Thank you, Maranda, for giving me the opportunity to finally try tamales! I am sorry I didn't do them the traditional way, but I do feel that I got a taste for them, and now I want to try again. Next time, though, I will make two changes - I'll make sure I have more time to assemble them, and I will make sure I have people there to wrap and roll with me!
I hope you take a look and see the creative tamales my fellow Daring Cooks came up with!


  1. Great job, Ruth! I had to sit this one out (again) but I'm just drooling at the thought as I also love Mexican food.

  2. It's too bad you couldn't find any corn husks, I got lucky and found some in 1 store. I'm sure you would have been less frustrated. I have loads and loads of happy to mail some to you.

  3. Good job persevering with the banana leaves. And ace lateral thinking for the tamale pie!

  4. Looks like you rose to the challenge.
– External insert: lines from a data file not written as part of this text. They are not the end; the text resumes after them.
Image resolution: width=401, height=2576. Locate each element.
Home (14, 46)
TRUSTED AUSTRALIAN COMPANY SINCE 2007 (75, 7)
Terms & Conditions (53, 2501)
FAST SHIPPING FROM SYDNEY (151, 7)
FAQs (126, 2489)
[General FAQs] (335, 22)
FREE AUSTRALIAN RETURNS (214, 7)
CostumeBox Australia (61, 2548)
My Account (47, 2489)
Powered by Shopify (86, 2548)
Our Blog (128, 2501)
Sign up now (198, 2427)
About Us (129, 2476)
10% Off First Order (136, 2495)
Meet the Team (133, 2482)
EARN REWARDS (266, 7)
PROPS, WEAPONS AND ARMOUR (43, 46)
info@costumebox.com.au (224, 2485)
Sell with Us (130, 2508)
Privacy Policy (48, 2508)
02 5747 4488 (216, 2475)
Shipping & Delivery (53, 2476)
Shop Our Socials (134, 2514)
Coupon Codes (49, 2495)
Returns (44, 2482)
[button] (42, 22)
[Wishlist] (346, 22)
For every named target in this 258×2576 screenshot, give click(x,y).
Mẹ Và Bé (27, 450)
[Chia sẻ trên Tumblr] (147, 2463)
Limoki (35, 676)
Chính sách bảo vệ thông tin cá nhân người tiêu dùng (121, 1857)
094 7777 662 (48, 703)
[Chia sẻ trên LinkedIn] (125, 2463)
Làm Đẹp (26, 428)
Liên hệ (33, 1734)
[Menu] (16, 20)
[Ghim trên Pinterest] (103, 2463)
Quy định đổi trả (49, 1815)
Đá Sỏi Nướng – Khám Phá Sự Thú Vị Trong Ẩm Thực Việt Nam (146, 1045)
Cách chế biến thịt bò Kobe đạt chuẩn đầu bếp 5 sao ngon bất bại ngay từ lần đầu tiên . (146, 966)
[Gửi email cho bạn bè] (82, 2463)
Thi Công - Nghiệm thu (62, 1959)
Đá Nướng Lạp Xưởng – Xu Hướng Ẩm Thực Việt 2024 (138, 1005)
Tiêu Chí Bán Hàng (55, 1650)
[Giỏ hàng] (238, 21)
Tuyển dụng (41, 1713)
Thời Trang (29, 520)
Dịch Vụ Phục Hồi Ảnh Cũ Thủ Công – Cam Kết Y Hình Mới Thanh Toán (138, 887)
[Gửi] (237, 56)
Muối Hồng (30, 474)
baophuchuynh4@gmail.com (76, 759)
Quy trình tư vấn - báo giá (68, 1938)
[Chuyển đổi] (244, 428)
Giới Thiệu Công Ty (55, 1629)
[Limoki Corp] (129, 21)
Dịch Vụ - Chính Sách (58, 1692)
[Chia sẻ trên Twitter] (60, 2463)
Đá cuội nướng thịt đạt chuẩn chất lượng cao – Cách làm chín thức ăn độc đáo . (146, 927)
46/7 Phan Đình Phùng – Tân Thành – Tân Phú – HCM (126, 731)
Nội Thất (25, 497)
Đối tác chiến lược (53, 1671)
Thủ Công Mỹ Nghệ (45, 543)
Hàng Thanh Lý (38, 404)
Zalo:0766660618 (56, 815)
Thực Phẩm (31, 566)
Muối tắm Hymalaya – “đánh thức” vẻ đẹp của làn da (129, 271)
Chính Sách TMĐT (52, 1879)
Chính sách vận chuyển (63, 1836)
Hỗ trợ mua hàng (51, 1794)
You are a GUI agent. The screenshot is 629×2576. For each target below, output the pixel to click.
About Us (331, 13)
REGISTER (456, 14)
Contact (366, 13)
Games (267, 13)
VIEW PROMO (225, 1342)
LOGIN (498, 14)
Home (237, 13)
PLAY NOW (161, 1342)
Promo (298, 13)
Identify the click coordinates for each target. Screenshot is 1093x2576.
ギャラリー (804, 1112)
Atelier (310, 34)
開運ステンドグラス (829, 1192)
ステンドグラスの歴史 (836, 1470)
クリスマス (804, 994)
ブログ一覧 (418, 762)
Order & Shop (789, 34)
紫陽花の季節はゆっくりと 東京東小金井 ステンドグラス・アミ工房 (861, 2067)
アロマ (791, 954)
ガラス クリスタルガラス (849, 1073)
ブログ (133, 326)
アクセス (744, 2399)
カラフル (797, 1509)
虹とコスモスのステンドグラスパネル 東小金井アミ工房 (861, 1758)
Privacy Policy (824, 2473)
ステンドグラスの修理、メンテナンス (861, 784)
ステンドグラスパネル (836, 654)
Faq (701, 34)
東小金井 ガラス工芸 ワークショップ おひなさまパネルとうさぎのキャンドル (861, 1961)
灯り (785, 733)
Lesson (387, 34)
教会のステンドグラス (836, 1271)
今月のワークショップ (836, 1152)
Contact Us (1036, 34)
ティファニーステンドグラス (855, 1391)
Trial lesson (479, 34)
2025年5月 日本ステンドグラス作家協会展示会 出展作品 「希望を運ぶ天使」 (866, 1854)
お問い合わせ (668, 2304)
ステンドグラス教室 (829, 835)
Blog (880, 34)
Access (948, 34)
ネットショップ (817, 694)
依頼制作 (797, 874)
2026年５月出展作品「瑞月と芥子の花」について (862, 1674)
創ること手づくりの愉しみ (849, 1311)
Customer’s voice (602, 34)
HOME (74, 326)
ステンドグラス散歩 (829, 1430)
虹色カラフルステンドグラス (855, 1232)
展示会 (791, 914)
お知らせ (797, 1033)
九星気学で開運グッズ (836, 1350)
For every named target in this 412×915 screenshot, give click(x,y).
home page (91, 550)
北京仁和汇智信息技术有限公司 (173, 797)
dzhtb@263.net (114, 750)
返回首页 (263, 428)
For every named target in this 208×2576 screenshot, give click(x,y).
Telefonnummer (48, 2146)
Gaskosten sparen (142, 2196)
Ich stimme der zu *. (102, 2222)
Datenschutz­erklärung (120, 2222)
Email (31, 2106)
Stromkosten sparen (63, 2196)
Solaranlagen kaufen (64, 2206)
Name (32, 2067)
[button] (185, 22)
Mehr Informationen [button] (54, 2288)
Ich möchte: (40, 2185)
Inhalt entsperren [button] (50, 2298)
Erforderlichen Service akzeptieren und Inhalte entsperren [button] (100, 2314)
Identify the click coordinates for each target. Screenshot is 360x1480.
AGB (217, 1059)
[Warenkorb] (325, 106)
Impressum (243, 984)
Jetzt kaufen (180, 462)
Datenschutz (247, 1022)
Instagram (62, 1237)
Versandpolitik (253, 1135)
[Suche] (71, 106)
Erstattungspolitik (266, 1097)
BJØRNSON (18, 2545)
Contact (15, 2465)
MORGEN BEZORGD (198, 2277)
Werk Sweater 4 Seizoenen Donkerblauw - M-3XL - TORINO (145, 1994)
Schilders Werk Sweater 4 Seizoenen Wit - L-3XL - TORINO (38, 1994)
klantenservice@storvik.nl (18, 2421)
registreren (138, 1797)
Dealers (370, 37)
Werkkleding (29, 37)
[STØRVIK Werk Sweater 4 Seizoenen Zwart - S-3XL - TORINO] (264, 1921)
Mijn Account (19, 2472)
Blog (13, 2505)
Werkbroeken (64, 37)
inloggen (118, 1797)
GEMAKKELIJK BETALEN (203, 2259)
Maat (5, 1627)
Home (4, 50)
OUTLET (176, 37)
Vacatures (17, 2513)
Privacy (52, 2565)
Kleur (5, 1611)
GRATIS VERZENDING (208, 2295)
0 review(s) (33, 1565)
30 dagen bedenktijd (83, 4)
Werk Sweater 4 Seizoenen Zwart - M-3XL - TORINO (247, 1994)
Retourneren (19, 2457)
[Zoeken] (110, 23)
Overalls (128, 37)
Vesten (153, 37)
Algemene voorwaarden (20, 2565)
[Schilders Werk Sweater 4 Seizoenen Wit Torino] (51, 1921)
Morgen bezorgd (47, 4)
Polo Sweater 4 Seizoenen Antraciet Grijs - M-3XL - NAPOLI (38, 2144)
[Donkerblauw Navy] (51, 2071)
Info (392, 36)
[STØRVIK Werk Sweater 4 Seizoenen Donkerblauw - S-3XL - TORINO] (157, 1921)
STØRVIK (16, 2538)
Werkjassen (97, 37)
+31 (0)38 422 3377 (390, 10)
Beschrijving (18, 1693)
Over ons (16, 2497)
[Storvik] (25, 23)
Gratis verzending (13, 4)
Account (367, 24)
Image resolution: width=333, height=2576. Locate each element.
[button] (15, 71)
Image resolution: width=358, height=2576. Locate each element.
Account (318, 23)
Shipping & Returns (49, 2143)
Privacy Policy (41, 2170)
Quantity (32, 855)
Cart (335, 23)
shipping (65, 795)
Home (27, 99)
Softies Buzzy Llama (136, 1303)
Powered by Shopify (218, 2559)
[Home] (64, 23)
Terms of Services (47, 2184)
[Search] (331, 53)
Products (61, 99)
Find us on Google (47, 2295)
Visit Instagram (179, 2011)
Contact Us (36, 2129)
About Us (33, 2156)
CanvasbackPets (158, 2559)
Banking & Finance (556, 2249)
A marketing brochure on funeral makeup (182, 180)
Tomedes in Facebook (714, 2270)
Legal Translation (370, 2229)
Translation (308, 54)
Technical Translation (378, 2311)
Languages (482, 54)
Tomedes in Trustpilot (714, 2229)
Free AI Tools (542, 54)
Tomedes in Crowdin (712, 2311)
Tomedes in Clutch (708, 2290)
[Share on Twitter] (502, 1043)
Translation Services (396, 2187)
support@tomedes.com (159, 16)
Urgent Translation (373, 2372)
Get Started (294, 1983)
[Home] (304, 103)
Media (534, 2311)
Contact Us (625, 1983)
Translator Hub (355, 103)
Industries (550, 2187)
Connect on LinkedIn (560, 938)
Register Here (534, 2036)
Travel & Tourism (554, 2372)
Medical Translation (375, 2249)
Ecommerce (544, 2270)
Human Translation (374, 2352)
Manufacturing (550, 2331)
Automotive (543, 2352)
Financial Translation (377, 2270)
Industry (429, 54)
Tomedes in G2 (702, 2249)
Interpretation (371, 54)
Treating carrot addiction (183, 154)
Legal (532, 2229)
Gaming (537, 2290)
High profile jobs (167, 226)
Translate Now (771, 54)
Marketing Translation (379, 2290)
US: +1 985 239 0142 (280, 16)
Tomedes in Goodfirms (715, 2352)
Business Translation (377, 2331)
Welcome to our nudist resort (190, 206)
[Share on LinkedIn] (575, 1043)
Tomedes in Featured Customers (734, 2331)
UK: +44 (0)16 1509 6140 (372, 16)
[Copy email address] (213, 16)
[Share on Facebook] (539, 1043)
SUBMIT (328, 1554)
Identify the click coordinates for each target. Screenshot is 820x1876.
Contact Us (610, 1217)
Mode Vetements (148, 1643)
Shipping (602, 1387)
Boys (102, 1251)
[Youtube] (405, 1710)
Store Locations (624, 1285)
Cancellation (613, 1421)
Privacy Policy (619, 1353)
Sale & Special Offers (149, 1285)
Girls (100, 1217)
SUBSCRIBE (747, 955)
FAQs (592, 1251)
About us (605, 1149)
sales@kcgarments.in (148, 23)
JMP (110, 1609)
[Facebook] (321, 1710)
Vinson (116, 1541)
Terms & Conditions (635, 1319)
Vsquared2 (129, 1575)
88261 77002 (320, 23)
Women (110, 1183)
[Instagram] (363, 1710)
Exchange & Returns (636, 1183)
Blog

Great job, they look like they came out great!
    Come see mine at

  5. Looks like an interesting take on it - the black-eyed peas in the filling make this a real new years recipe too. Glad you enjoyed the challenge even if it didn't come out quite like you wanted.

  6. You got something that you enjoyed for dinner, so I think it was a success! I actually have a recipe in a Mexican cookbook for some kind of giant tamale roll, so it was probably very authentic. I found the banana leaves a bit of a pain to work with too. :)

  7. I love the sound of your spinach and onion filling, sounds so delicious!